Intel Corp. is expected to announce a new, faster Xeon MP processor later on Tuesday with double the cache of its predecessor.
The Xeon MP chip, also known by its Gallatin product code name, is designed for servers with four processors or more. The most powerful chip in the product line will now run at 3GHz and come with 4MB of Level 3 cache, according to advertisements on various Web sites.
The new chip is a fairly significant improvement for the Xeon MP line, said Gordon Haff, an analyst with Illuminata Inc. in Nashua, N.H. The doubling of the on-chip cache works particularly well to increase the performance of multiprocessor servers running commercial applications such as transaction processing, he said.

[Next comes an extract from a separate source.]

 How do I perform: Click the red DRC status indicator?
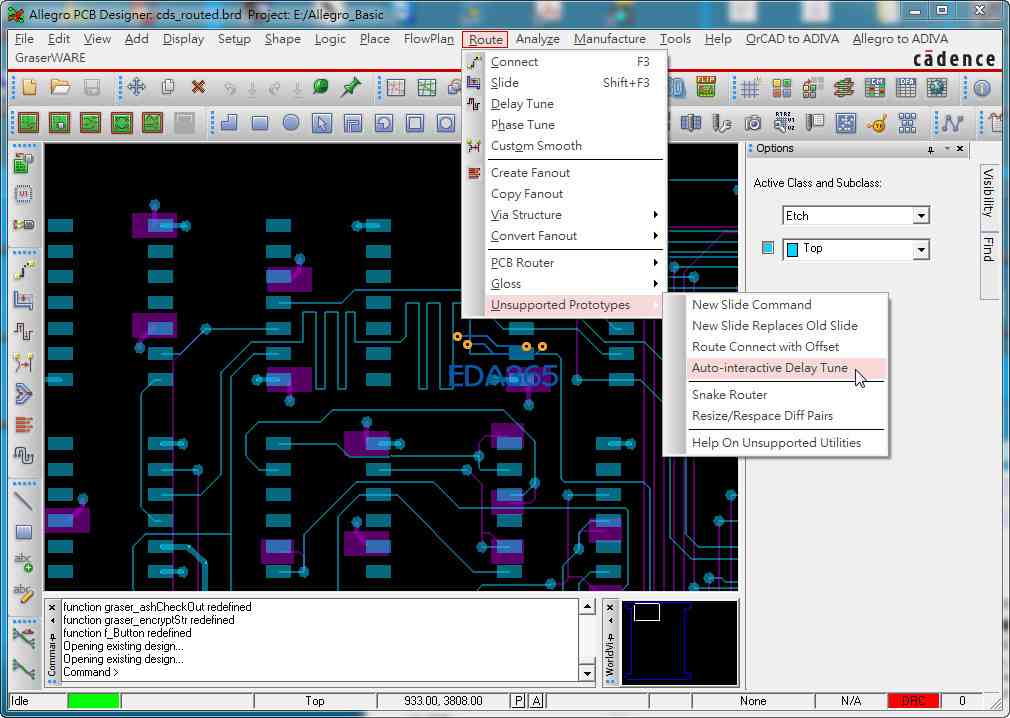point(912,701)
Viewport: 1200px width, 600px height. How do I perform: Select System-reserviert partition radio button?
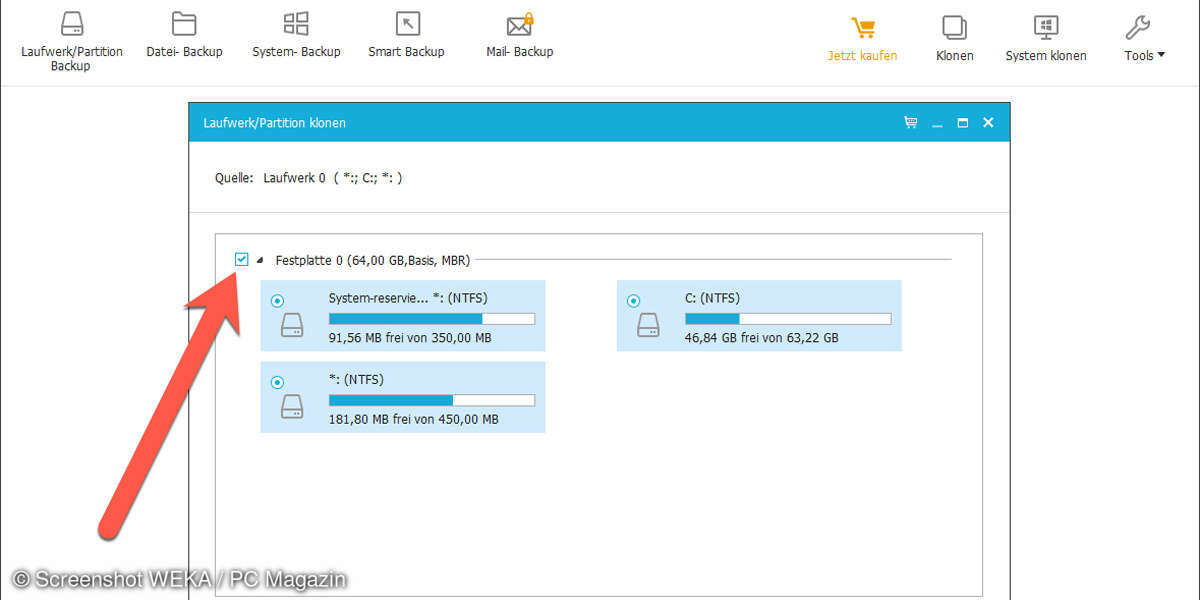point(277,300)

Because multiprocessor servers put a larger strain on the memory subsystem, increased amounts of on-chip cache can help alleviate that load, Haff said. Cache stores frequently used data in a repository close to the chip’s execution units so that it can be processed faster than data stored in memory.
But the improvements to the new chip are still overshadowed by Intel’s recent decision to bring 64-bit extensions technology to its Xeon DP processors for one and two-processor servers. The new Xeon MP chip announced Tuesday is not expected to feature that technology, since it is based on the same Gallatin core that was introduced in 2002, Haff said.
The next scheduled release on Intel’s Xeon MP road map is codenamed Potomac, and will probably support 64-bit extensions technology when it is released later this year or early next year, Haff said.